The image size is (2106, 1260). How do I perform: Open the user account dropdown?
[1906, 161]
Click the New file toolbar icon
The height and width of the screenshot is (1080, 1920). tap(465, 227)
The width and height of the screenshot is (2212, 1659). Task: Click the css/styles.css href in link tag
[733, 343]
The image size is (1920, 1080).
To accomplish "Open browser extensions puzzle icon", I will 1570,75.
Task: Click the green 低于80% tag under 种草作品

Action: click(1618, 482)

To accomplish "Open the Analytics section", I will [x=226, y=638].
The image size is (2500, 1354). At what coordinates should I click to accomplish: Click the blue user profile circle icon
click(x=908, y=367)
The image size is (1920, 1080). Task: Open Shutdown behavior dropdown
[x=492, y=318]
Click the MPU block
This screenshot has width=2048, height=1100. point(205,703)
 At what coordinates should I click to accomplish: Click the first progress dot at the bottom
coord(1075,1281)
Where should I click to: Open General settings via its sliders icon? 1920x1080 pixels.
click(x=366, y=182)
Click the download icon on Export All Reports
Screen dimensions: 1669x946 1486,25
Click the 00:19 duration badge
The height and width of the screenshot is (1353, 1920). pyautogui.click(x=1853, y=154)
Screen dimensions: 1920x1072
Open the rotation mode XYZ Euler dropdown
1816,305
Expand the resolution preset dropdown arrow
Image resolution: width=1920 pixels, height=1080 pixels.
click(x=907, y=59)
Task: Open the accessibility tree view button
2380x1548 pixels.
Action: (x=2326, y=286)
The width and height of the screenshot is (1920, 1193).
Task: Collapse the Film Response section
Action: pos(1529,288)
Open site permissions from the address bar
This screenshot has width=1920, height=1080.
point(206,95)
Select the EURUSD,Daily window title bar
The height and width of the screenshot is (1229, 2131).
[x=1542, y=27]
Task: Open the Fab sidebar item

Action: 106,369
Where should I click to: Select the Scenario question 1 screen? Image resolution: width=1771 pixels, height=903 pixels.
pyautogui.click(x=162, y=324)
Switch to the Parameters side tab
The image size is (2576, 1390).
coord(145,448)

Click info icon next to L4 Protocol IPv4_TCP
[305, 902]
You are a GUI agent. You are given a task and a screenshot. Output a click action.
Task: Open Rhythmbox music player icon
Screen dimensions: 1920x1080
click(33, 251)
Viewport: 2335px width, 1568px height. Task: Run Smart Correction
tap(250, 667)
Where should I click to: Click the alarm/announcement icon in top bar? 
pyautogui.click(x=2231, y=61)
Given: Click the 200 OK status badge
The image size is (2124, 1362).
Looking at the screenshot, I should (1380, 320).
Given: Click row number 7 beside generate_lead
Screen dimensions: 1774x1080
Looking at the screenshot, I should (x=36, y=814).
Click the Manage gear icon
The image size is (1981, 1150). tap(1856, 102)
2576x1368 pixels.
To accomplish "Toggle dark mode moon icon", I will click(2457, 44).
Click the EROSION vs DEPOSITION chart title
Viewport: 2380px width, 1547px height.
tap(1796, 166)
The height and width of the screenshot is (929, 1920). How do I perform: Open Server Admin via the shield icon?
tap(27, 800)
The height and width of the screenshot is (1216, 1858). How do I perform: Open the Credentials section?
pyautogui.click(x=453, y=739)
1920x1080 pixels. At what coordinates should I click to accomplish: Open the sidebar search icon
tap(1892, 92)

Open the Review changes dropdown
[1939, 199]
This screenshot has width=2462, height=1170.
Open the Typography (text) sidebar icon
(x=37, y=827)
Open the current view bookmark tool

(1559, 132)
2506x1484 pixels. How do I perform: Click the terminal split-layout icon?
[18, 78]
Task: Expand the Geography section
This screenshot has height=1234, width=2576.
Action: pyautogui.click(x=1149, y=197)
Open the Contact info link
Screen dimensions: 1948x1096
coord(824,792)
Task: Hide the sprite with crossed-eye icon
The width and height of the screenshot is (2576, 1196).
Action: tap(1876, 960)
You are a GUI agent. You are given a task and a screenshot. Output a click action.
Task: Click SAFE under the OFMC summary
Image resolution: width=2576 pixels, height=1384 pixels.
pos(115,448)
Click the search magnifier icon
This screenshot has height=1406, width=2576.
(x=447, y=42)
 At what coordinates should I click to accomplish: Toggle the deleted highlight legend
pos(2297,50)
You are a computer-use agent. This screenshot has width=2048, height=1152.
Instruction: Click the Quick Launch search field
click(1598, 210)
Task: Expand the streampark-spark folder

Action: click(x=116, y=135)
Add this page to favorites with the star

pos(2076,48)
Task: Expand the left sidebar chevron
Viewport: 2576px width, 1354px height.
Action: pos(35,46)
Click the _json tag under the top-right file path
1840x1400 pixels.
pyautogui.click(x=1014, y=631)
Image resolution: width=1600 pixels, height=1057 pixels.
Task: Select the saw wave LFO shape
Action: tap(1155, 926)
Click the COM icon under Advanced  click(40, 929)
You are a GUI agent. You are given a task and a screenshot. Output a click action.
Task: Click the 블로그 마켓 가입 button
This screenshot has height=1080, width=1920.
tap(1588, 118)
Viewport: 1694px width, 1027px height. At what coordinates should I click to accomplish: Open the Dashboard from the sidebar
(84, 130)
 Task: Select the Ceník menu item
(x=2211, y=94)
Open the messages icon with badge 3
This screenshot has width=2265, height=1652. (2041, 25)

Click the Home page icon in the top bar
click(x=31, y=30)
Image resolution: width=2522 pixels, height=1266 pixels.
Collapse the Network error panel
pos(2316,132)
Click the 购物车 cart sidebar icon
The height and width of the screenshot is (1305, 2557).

......

#### Your goal
Reproduce every entry above. Make each line identical to the original.

#### Output for this task
The image size is (2106, 1260). How do I perform: Open the user account dropdown?
[1906, 161]
Click the New file toolbar icon
The height and width of the screenshot is (1080, 1920). tap(465, 227)
The width and height of the screenshot is (2212, 1659). Task: Click the css/styles.css href in link tag
[733, 343]
The image size is (1920, 1080).
To accomplish "Open browser extensions puzzle icon", I will 1570,75.
Task: Click the green 低于80% tag under 种草作品

Action: click(1618, 482)

To accomplish "Open the Analytics section", I will [x=226, y=638].
The image size is (2500, 1354). At what coordinates should I click to accomplish: Click the blue user profile circle icon
click(x=908, y=367)
The image size is (1920, 1080). Task: Open Shutdown behavior dropdown
[x=492, y=318]
Click the MPU block
This screenshot has width=2048, height=1100. point(205,703)
 At what coordinates should I click to accomplish: Click the first progress dot at the bottom
coord(1075,1281)
Where should I click to: Open General settings via its sliders icon? 1920x1080 pixels.
click(x=366, y=182)
Click the download icon on Export All Reports
Screen dimensions: 1669x946 1486,25
Click the 00:19 duration badge
The height and width of the screenshot is (1353, 1920). pyautogui.click(x=1853, y=154)
Screen dimensions: 1920x1072
Open the rotation mode XYZ Euler dropdown
1816,305
Expand the resolution preset dropdown arrow
Image resolution: width=1920 pixels, height=1080 pixels.
click(x=907, y=59)
Task: Open the accessibility tree view button
2380x1548 pixels.
Action: (x=2326, y=286)
The width and height of the screenshot is (1920, 1193).
Task: Collapse the Film Response section
Action: pos(1529,288)
Open site permissions from the address bar
This screenshot has width=1920, height=1080.
point(206,95)
Select the EURUSD,Daily window title bar
The height and width of the screenshot is (1229, 2131).
[x=1542, y=27]
Task: Open the Fab sidebar item

Action: 106,369
Where should I click to: Select the Scenario question 1 screen? Image resolution: width=1771 pixels, height=903 pixels.
pyautogui.click(x=162, y=324)
Switch to the Parameters side tab
The image size is (2576, 1390).
coord(145,448)

Click info icon next to L4 Protocol IPv4_TCP
[305, 902]
You are a GUI agent. You are given a task and a screenshot. Output a click action.
Task: Open Rhythmbox music player icon
Screen dimensions: 1920x1080
click(33, 251)
Viewport: 2335px width, 1568px height. Task: Run Smart Correction
tap(250, 667)
Where should I click to: Click the alarm/announcement icon in top bar? 
pyautogui.click(x=2231, y=61)
Given: Click the 200 OK status badge
The image size is (2124, 1362).
Looking at the screenshot, I should (1380, 320).
Given: Click row number 7 beside generate_lead
Screen dimensions: 1774x1080
Looking at the screenshot, I should (x=36, y=814).
Click the Manage gear icon
The image size is (1981, 1150). tap(1856, 102)
2576x1368 pixels.
To accomplish "Toggle dark mode moon icon", I will click(2457, 44).
Click the EROSION vs DEPOSITION chart title
Viewport: 2380px width, 1547px height.
tap(1796, 166)
The height and width of the screenshot is (929, 1920). How do I perform: Open Server Admin via the shield icon?
tap(27, 800)
The height and width of the screenshot is (1216, 1858). How do I perform: Open the Credentials section?
pyautogui.click(x=453, y=739)
1920x1080 pixels. At what coordinates should I click to accomplish: Open the sidebar search icon
tap(1892, 92)

Open the Review changes dropdown
[1939, 199]
This screenshot has width=2462, height=1170.
Open the Typography (text) sidebar icon
(x=37, y=827)
Open the current view bookmark tool

(1559, 132)
2506x1484 pixels. How do I perform: Click the terminal split-layout icon?
[18, 78]
Task: Expand the Geography section
This screenshot has height=1234, width=2576.
Action: pyautogui.click(x=1149, y=197)
Open the Contact info link
Screen dimensions: 1948x1096
coord(824,792)
Task: Hide the sprite with crossed-eye icon
The width and height of the screenshot is (2576, 1196).
Action: tap(1876, 960)
You are a GUI agent. You are given a task and a screenshot. Output a click action.
Task: Click SAFE under the OFMC summary
Image resolution: width=2576 pixels, height=1384 pixels.
pos(115,448)
Click the search magnifier icon
This screenshot has height=1406, width=2576.
(x=447, y=42)
 At what coordinates should I click to accomplish: Toggle the deleted highlight legend
pos(2297,50)
You are a computer-use agent. This screenshot has width=2048, height=1152.
Instruction: Click the Quick Launch search field
click(1598, 210)
Task: Expand the streampark-spark folder

Action: click(x=116, y=135)
Add this page to favorites with the star

pos(2076,48)
Task: Expand the left sidebar chevron
Viewport: 2576px width, 1354px height.
Action: pos(35,46)
Click the _json tag under the top-right file path
1840x1400 pixels.
pyautogui.click(x=1014, y=631)
Image resolution: width=1600 pixels, height=1057 pixels.
Task: Select the saw wave LFO shape
Action: tap(1155, 926)
Click the COM icon under Advanced  click(40, 929)
You are a GUI agent. You are given a task and a screenshot. Output a click action.
Task: Click the 블로그 마켓 가입 button
This screenshot has height=1080, width=1920.
tap(1588, 118)
Viewport: 1694px width, 1027px height. At what coordinates should I click to accomplish: Open the Dashboard from the sidebar
(84, 130)
 Task: Select the Ceník menu item
(x=2211, y=94)
Open the messages icon with badge 3
This screenshot has width=2265, height=1652. (2041, 25)

Click the Home page icon in the top bar
click(x=31, y=30)
Image resolution: width=2522 pixels, height=1266 pixels.
Collapse the Network error panel
pos(2316,132)
Click the 购物车 cart sidebar icon
The height and width of the screenshot is (1305, 2557).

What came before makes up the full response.